February 23, 2013 (BOR) – Only 10 out of proposed 100 houses earmarked for war disabled, widows, and orphans have been constructed in Bor town’s Pakuau estate in South Sudan’s Jonglei state.
South Sudan’s national commission for war disabled, widows and orphans had been planning to build the homes, but due to lack of funds, only 10 were constructed.
The construction of houses began last year and finished on Thursday, with the state governor cutting the ribbon tightened across the main entrances of the 10 houses, to symbolise the official handover to the group of beneficiaries.
South Sudan’s chairperson of war disabled, widows and orphans commission, Deng Dau said his organisation wanted to honour those that died during South Sudan’s long struggle for independence by providing assistance to those with special needs who had been affected by the conflict.
“Our country attained her independence due to the sacrifices made during the long years of struggle of justice, freedom and prosperity,” Deng said.
Hundreds of thousands of people were left widowed, orphaned or suffering disabilities following South Sudan’s decades-long civil war with the north and Jonglei, like the nation’s other 10 states, has a high number of people with special needs.

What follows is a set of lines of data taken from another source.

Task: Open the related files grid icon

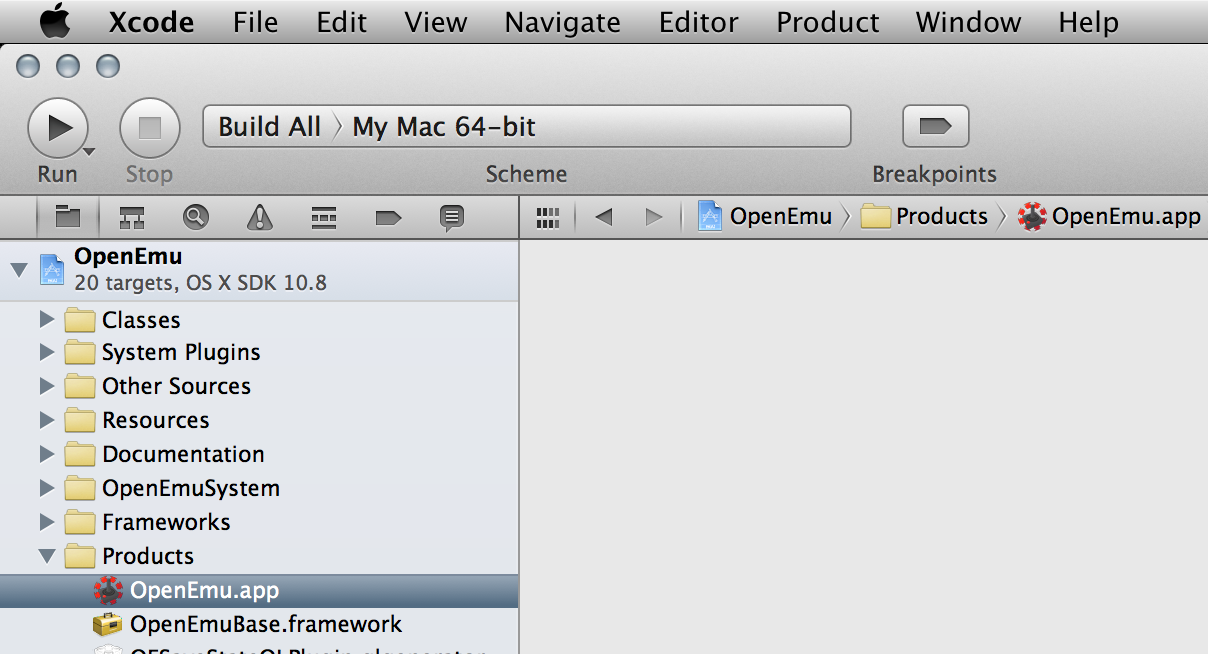Action: [548, 217]
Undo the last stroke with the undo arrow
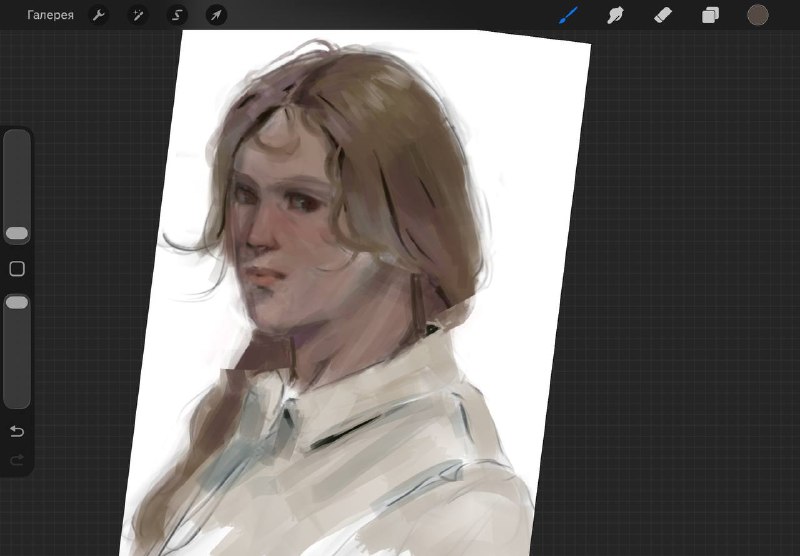The width and height of the screenshot is (800, 556). click(17, 432)
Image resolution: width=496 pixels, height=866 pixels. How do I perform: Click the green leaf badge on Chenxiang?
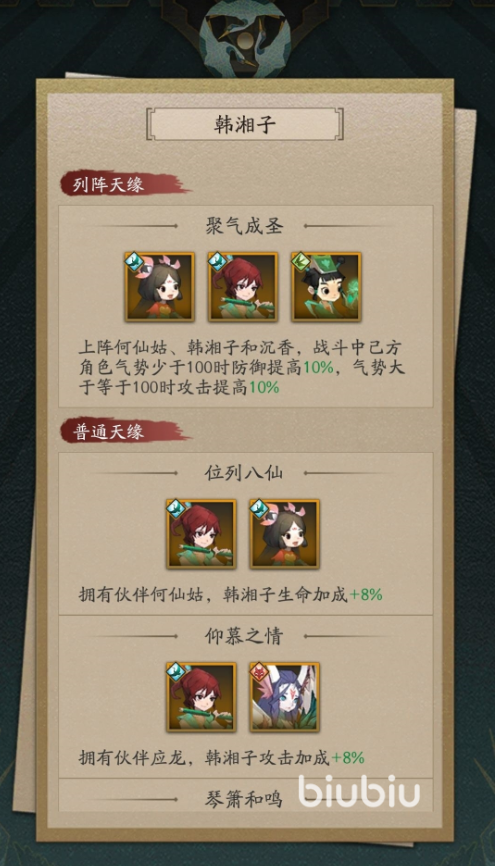coord(302,261)
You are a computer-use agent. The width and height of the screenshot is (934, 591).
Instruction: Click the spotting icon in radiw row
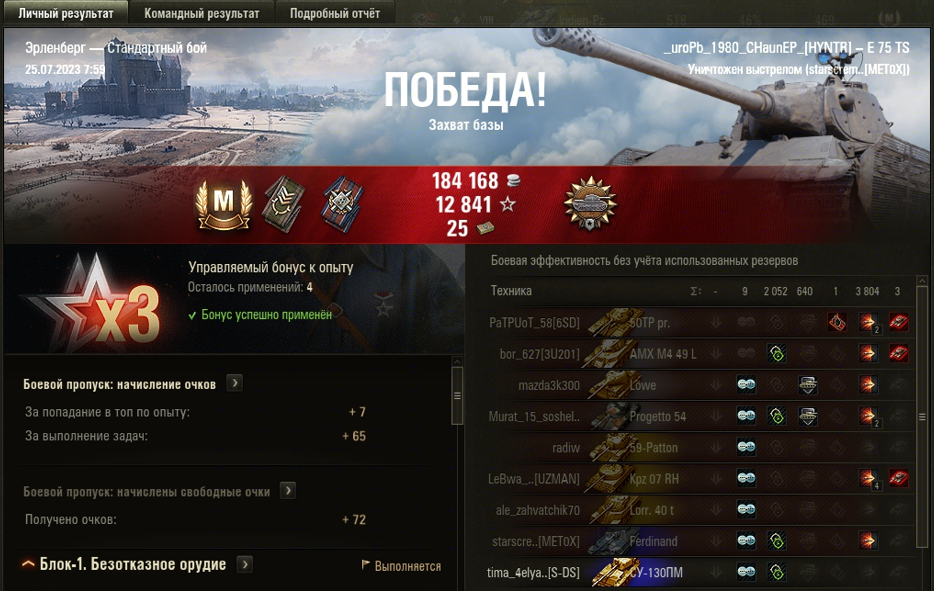click(746, 447)
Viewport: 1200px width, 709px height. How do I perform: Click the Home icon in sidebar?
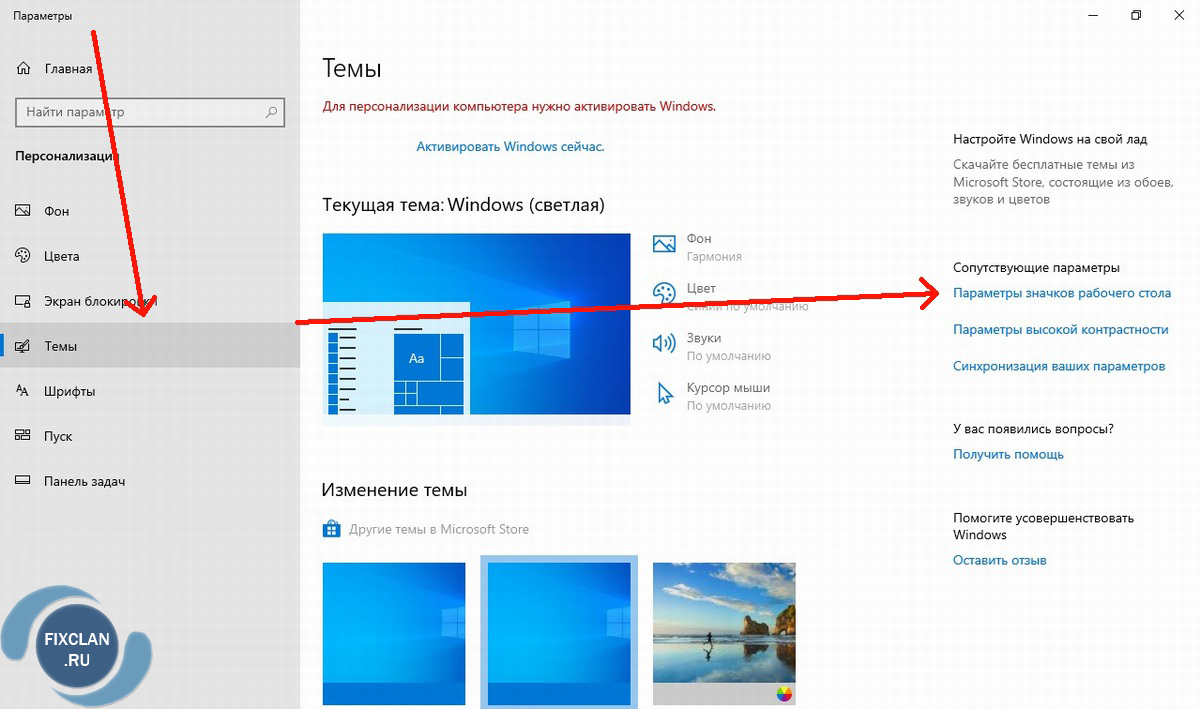(x=24, y=69)
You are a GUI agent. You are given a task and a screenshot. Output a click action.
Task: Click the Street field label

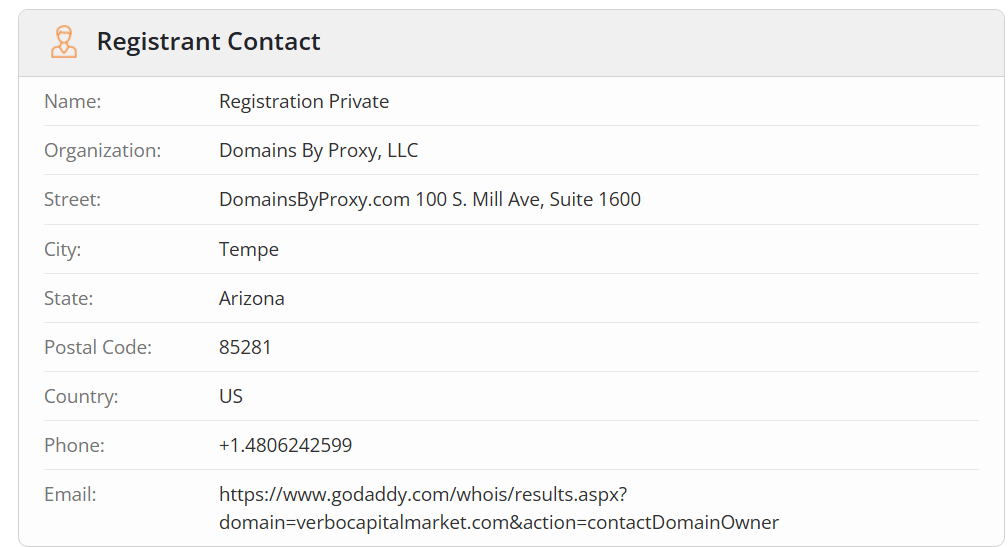click(x=73, y=199)
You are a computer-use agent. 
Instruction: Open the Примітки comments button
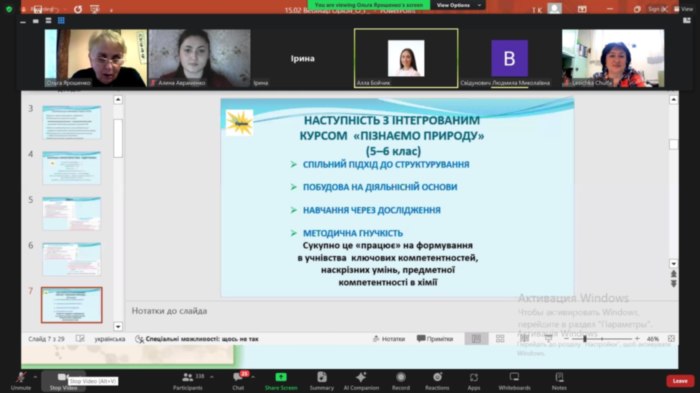(x=435, y=339)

An estimated 2.5 million South Sudanese died during the long north-south Sudan civil war, with nearly 4 million displaced and massive properties left in ruins.
Deng told those who had gathered to witness the occasion that it was hoped the handover would provide a measure of comfort to families who lost loved ones in the war, adding that the construction of the dwellings was an achievement made possible by both the national and state governments.
Construction costs of the 10 new houses in Jonglei state totalled SSP 1.1 million and does not include fencing and landscaping.
Deng said that the project was conceptualised as per a directive from the South Sudanese government to increase affordable and suitable housing for the families of those that lost their lives in the war “and this is a vision that may take long period than what was planned”.
Deng said the project had faced a number of challenges, making the implementation process difficult.
Initial plans provided for the construction of 100 houses per state, but this was later dramatically reduced to just 10 per state due to a funding shortfall.
“These 10 units are very few in number but the intention is greater and bigger than what they have shown. They have set the motion and the process will continue to cover the whole registered population of the martyrs’ survivors,” Deng said.
Deng said according to statistics Jonglei state comprises of 22,036 martyrs, 20,482 widows and 50,869 orphans.
He pledged that the national commission for war disabled, widows and orphans would continue to work closely with state governments to ensure that their beneficiaries receive help so that they can contribute to development in their states.
The governor of Jonglei state, Kuol Manyang Juuk, who also attended the handing over of the 10 houses, called for further fundraising initiatives to support the program so it could be extended to help those with special needs living in the counties.
“The fund will have to be created, these are our people and why do we leave them to be supported by other people than us to support them? We are 1.3 [million] in Jonglei, and if one contributes 10 [pounds], then we will raise a huge amount of money”, he told the public on Thursday.